## EXERCISE DETAILS
Take the records below and extract, word for word, the lines from the one containing "You are a GUI" through the final line, inclusive. Omit pictures.

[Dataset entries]
============================================================

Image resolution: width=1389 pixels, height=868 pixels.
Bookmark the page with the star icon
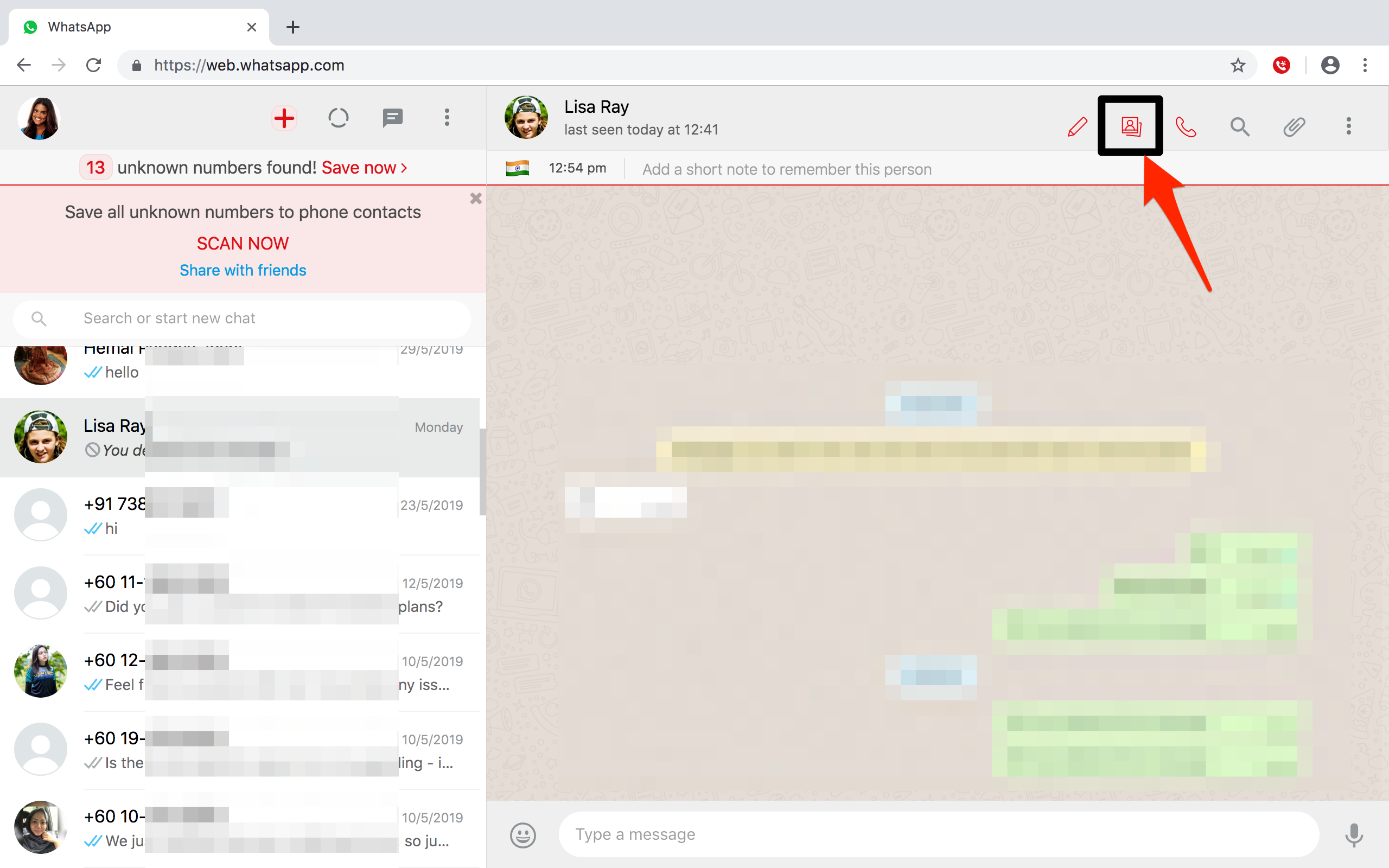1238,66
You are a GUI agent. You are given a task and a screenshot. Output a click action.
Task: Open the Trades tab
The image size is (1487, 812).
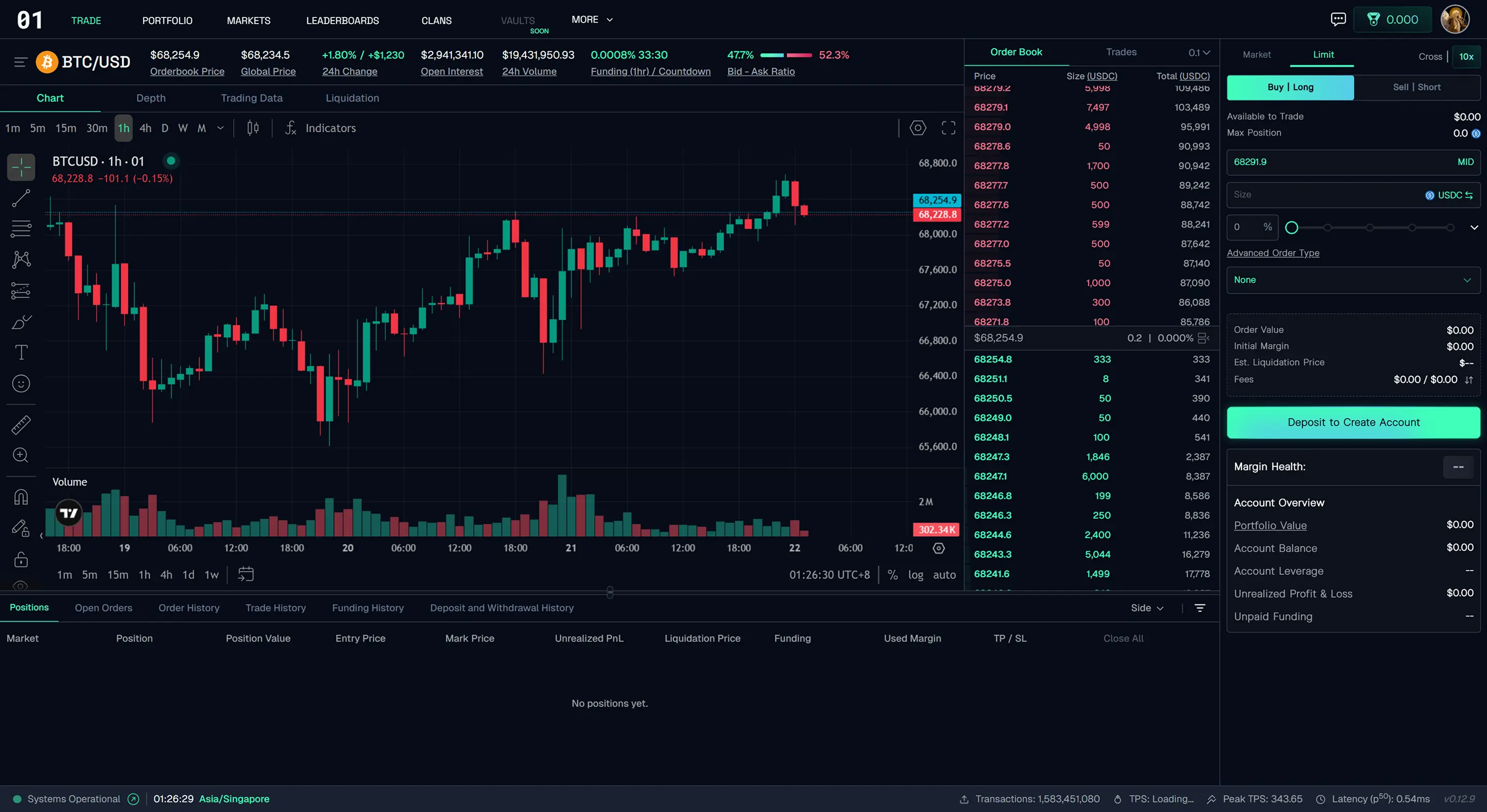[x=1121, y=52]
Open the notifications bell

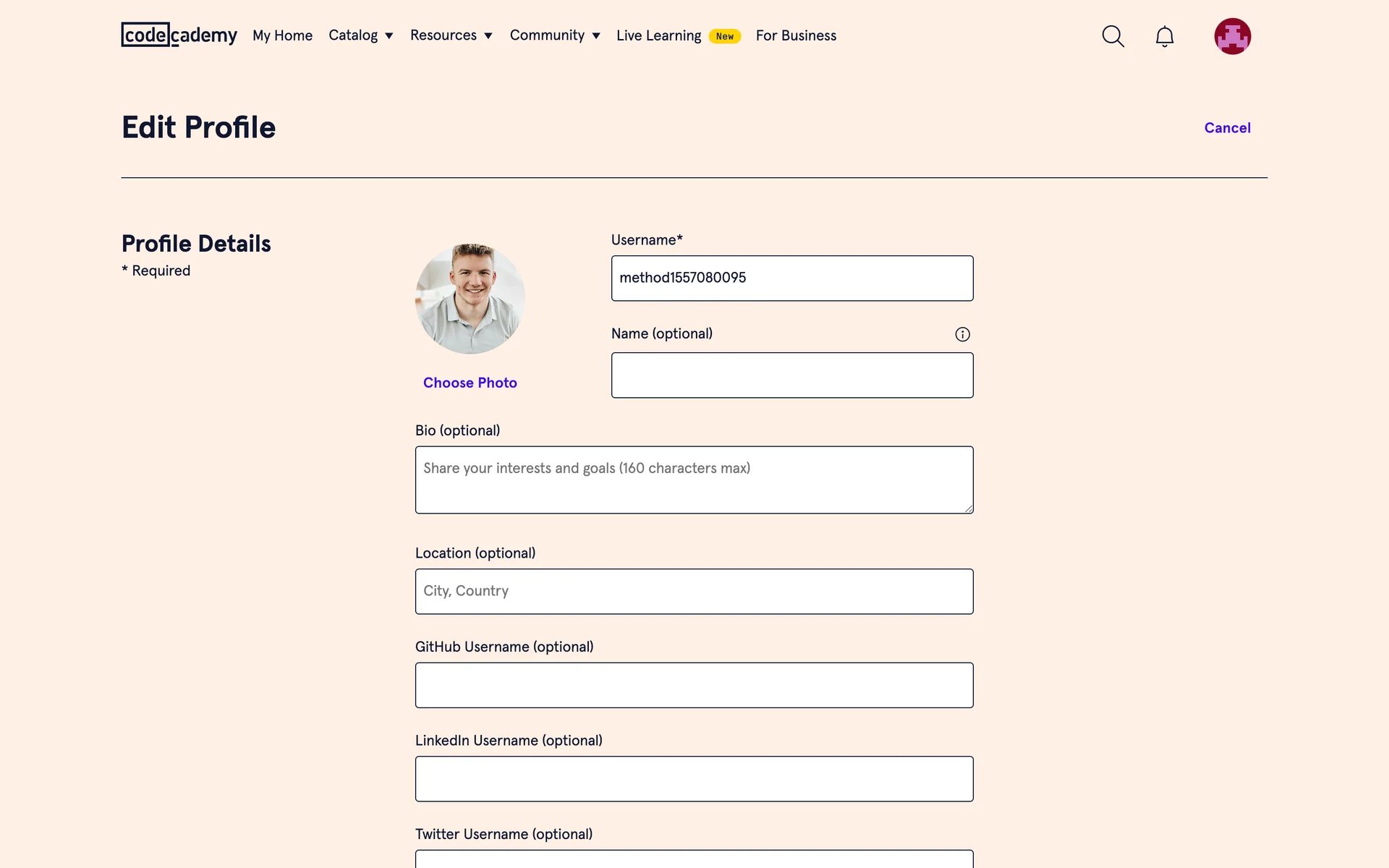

============================================================

## TASK RESULT
You are a GUI agent. You are given a task and a screenshot. Output a click action.
Task: Open the Trades tab
The image size is (1487, 812).
[x=1121, y=52]
Open the notifications bell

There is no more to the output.